-
1. Re: Access to HttpServletRequest in custom LoginModule
cmoesel Jul 15, 2004 8:40 AM (in response to cmoesel)Does the lack of replies mean this is not possible (something I don't understand about the JAAS spec), or that no one knows how to do it? Just wondering if this is worth pursuing.
-
2. Re: Access to HttpServletRequest in custom LoginModule
phantom Jul 15, 2004 8:48 AM (in response to cmoesel)I think it will be greate to add a new callbackhandler which can save parameters from request.

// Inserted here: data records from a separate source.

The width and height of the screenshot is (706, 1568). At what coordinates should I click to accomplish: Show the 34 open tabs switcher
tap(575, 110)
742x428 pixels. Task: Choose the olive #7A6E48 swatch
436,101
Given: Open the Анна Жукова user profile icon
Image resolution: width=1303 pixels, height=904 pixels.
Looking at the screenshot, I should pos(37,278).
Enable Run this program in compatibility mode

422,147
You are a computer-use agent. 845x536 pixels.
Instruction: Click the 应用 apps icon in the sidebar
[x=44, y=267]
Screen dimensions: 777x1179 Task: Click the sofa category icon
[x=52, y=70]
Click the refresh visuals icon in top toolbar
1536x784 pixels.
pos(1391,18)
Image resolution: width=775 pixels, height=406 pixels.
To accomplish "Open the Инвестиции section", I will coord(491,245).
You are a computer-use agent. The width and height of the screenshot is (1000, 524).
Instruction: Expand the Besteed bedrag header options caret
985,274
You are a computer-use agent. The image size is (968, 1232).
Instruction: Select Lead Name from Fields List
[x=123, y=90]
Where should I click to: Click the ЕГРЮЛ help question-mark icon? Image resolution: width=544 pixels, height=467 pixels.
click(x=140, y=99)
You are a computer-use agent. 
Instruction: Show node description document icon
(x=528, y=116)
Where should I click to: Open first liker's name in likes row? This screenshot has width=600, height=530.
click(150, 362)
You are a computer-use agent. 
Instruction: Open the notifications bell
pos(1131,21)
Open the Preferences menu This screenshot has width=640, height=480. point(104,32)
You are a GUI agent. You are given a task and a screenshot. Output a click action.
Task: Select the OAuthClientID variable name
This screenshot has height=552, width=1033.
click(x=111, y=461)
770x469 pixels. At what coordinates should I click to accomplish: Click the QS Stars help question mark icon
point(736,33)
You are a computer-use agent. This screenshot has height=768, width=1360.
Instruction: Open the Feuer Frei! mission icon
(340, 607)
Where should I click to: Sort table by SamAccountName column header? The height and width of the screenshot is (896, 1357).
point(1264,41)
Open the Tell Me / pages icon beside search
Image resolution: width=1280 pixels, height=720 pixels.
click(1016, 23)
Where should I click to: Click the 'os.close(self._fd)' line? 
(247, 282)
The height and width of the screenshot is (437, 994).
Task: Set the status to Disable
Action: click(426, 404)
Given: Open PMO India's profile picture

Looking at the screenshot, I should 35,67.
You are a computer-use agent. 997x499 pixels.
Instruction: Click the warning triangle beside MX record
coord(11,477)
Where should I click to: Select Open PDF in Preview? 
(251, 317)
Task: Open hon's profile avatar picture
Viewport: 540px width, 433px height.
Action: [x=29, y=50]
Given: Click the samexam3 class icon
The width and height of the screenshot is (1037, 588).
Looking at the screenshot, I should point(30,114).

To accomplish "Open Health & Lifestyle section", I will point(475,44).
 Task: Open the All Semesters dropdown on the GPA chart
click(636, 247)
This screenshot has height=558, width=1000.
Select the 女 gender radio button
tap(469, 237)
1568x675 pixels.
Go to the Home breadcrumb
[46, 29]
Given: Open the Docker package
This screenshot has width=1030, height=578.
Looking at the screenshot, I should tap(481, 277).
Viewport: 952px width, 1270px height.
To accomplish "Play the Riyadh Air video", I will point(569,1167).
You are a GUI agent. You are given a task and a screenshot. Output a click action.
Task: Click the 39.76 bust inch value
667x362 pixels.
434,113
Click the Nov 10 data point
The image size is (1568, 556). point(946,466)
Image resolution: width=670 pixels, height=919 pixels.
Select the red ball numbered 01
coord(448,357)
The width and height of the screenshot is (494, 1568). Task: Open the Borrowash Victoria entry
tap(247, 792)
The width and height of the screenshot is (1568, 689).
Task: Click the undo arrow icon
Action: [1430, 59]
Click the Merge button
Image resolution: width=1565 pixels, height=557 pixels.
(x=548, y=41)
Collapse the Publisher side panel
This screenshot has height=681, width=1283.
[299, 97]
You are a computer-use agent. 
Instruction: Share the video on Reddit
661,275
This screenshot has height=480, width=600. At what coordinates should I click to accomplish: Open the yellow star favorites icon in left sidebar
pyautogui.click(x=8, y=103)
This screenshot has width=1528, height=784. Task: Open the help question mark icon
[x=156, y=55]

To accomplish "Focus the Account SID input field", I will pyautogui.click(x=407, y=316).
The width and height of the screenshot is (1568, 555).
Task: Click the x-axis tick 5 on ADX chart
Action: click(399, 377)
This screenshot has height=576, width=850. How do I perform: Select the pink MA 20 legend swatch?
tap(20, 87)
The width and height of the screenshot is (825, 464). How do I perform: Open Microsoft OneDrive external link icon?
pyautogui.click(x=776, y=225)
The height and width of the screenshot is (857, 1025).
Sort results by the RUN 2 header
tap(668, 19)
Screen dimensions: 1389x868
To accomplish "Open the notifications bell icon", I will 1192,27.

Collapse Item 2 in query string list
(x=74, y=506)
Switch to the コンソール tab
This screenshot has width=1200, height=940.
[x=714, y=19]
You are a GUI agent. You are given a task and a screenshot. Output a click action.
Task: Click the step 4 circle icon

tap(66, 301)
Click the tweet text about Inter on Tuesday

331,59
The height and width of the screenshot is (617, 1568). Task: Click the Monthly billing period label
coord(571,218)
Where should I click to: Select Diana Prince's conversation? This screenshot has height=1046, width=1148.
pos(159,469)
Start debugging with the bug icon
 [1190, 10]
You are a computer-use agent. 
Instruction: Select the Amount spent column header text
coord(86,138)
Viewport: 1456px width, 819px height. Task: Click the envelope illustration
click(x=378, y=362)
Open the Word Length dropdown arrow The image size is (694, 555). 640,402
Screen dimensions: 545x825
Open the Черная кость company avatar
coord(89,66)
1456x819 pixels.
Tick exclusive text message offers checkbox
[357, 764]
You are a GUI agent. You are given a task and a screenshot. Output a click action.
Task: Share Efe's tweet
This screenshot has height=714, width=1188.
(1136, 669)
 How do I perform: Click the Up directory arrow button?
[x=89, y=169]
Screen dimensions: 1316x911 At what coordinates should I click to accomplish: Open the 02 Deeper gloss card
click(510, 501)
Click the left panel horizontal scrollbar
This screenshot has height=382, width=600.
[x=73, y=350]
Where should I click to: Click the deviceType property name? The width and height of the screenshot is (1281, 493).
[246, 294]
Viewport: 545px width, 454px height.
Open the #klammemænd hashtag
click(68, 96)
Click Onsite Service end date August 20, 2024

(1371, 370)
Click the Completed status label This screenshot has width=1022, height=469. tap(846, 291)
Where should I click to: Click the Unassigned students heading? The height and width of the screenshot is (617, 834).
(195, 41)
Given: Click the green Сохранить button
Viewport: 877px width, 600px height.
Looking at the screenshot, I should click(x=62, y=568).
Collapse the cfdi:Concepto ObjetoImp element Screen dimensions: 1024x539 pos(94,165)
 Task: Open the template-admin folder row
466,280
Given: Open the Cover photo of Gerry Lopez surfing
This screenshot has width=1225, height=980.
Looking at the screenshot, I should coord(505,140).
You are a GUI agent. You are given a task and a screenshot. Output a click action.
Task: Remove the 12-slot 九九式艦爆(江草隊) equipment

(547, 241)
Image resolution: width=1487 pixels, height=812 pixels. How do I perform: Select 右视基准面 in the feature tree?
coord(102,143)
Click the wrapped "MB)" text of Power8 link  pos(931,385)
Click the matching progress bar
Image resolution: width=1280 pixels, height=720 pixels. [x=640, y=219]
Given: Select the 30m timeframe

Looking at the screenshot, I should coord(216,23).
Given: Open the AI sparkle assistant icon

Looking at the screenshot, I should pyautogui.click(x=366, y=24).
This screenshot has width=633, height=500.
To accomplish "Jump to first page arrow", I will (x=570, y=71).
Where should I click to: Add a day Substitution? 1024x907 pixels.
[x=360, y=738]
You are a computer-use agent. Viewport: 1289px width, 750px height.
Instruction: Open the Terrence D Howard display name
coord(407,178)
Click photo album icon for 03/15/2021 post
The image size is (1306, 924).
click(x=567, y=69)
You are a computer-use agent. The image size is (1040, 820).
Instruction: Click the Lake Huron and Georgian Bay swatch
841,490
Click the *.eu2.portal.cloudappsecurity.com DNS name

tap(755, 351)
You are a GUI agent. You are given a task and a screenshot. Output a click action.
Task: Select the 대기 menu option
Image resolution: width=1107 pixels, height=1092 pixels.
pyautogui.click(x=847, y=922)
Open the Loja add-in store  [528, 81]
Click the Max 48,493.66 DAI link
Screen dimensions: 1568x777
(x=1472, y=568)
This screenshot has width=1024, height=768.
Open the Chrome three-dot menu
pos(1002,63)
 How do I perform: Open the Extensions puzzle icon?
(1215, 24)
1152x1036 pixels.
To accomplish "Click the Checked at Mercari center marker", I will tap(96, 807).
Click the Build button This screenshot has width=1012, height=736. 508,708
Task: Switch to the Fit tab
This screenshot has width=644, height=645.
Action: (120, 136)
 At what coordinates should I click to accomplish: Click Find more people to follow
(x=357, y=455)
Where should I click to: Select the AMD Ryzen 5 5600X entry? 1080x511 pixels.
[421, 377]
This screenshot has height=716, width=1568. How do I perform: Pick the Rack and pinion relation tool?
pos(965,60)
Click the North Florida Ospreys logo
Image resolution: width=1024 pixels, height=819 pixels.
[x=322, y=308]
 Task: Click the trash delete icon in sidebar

But in your case I can advise you to use filters to implement logic whcih you want. -
3. Re: Access to HttpServletRequest in custom LoginModule
cmoesel Jul 15, 2004 10:21 AM (in response to cmoesel)Will/Can the filters push the authentication down to the EJB level though? I need to be able to access the user principal and roles in the EJB tier as well. The Yale CAS actually works by default with servlet filters, so that would be great-- if I can figure out how to get the authentication to be recognized in the EJBs as well.
-
4. Re: Access to HttpServletRequest in custom LoginModule
ceasaros Jul 15, 2004 10:49 AM (in response to cmoesel)In a javax.servlet.Filter you can acces the authenticated/authorizated Principal where you can add your own values to the Principal. The Principal will travel to the ejb context where you can retrieve the values you put in the Principal. For this you probably need to define your own Principal.